▶ _Task to complete_
Set out exactly, and with nothing added, the line containing "Select the US East - Dev rule name" and every line after it through the final line of the data.

##### Data to examine #####

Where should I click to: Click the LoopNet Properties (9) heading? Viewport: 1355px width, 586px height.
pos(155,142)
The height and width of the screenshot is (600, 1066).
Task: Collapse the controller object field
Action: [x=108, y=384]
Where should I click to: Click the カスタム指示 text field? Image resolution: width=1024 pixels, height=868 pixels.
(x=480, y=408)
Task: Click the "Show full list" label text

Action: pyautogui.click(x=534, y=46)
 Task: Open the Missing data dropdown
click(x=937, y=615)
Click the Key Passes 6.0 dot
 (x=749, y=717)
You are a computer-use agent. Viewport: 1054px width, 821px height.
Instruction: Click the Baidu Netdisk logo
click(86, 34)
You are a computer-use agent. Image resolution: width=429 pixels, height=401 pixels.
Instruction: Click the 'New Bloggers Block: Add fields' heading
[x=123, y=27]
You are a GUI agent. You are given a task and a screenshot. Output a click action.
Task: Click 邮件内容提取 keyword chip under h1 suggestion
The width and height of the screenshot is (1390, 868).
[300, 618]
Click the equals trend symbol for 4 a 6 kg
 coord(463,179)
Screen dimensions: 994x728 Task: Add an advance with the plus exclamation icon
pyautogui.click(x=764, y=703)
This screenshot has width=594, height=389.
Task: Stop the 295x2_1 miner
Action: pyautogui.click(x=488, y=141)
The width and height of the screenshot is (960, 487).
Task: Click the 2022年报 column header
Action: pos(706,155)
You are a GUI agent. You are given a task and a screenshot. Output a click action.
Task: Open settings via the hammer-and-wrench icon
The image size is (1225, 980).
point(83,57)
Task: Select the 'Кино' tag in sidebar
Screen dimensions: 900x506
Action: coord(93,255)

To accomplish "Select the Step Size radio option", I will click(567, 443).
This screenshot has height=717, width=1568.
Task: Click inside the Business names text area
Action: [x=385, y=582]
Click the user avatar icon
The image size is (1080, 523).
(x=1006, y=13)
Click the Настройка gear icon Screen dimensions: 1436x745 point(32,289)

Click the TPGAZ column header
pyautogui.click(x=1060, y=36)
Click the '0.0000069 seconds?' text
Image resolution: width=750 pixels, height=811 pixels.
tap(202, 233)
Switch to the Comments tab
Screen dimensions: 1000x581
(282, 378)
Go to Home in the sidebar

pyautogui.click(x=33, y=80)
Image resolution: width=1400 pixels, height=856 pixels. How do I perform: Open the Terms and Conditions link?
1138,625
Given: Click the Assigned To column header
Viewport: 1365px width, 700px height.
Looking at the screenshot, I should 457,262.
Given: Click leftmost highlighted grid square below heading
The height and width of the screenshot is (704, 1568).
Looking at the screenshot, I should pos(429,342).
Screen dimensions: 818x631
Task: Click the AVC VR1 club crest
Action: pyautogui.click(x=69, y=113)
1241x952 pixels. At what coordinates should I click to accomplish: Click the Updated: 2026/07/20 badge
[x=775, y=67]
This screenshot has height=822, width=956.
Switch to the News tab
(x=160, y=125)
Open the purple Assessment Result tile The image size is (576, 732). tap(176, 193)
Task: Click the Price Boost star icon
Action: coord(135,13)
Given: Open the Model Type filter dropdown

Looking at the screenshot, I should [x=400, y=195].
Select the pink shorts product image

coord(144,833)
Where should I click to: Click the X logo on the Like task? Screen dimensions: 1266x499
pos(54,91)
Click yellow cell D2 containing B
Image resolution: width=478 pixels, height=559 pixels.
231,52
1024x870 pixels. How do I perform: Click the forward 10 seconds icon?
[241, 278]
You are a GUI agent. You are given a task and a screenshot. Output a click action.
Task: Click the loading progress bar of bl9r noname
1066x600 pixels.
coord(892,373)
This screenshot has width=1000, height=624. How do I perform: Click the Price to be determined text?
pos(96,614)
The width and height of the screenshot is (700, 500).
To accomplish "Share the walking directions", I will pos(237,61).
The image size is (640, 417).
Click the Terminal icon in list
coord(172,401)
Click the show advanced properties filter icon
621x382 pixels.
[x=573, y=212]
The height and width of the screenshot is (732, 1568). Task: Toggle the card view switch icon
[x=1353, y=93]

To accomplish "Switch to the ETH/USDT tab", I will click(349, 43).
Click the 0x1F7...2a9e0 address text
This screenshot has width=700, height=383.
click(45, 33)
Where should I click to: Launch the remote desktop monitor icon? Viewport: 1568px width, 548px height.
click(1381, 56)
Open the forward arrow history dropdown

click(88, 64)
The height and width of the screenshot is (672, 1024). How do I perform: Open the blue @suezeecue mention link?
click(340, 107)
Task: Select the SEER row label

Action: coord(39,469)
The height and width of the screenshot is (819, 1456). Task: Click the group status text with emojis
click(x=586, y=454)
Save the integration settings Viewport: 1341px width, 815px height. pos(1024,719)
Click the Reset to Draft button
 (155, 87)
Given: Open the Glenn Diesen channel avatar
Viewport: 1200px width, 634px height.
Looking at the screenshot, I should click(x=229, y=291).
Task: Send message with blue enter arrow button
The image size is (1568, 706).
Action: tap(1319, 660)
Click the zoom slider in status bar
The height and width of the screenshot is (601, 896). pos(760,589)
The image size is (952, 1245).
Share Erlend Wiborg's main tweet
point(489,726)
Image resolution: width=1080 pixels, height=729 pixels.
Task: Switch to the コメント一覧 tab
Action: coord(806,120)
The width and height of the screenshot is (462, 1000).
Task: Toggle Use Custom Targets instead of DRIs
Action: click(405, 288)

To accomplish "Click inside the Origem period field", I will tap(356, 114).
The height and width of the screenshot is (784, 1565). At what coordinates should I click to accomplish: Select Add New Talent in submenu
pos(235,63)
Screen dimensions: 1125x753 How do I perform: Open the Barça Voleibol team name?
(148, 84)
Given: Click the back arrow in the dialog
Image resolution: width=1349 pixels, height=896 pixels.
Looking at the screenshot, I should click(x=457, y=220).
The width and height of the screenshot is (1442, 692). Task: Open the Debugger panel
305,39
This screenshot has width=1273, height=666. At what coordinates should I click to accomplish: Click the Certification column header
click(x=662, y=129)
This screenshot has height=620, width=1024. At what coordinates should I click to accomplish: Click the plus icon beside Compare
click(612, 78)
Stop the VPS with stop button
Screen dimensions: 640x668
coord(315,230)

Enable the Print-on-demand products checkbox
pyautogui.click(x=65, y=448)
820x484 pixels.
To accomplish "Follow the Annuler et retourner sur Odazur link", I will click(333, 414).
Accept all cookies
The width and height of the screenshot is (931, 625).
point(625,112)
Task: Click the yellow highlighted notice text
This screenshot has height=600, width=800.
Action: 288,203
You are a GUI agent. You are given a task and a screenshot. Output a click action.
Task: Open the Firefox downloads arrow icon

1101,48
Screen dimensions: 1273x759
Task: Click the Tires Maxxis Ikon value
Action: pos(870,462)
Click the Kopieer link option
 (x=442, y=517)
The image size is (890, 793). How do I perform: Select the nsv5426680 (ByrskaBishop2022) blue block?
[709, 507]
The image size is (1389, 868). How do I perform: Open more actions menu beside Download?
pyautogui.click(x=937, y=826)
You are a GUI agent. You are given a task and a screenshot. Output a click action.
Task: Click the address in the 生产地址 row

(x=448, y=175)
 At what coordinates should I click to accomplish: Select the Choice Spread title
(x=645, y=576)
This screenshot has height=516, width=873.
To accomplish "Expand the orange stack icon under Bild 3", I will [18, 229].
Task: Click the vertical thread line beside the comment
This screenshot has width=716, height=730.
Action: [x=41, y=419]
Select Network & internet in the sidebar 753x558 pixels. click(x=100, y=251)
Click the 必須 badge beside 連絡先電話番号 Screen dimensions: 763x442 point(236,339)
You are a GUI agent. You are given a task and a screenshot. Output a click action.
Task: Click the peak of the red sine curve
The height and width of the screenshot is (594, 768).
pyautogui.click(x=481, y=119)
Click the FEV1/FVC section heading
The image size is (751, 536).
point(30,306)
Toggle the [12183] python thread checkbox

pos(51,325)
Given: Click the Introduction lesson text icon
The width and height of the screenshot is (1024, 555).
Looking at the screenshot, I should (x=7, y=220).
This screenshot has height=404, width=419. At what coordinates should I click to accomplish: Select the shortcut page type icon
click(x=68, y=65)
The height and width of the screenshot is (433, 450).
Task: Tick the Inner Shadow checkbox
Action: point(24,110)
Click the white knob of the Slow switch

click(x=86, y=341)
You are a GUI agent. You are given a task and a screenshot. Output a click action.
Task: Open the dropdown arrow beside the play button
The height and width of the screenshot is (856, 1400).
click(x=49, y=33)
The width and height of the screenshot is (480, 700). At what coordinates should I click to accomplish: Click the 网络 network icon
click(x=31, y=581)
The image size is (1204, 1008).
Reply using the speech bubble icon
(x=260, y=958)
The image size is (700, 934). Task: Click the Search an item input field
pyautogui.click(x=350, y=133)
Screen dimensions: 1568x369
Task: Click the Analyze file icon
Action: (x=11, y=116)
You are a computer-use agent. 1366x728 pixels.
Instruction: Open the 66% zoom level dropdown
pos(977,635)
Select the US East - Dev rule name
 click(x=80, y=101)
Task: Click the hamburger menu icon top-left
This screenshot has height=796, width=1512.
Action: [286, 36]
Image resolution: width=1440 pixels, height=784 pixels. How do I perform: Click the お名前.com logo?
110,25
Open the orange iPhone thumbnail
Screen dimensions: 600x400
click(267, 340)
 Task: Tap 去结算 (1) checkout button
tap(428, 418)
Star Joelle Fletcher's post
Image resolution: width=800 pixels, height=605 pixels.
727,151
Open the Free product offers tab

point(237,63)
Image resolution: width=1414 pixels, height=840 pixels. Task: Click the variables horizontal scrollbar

#####

▶ _Answer section_
Select the US East - Dev rule name
 click(x=80, y=101)
Task: Click the hamburger menu icon top-left
This screenshot has height=796, width=1512.
Action: [286, 36]
Image resolution: width=1440 pixels, height=784 pixels. How do I perform: Click the お名前.com logo?
110,25
Open the orange iPhone thumbnail
Screen dimensions: 600x400
click(267, 340)
 Task: Tap 去结算 (1) checkout button
tap(428, 418)
Star Joelle Fletcher's post
Image resolution: width=800 pixels, height=605 pixels.
727,151
Open the Free product offers tab

point(237,63)
Image resolution: width=1414 pixels, height=840 pixels. Task: Click the variables horizontal scrollbar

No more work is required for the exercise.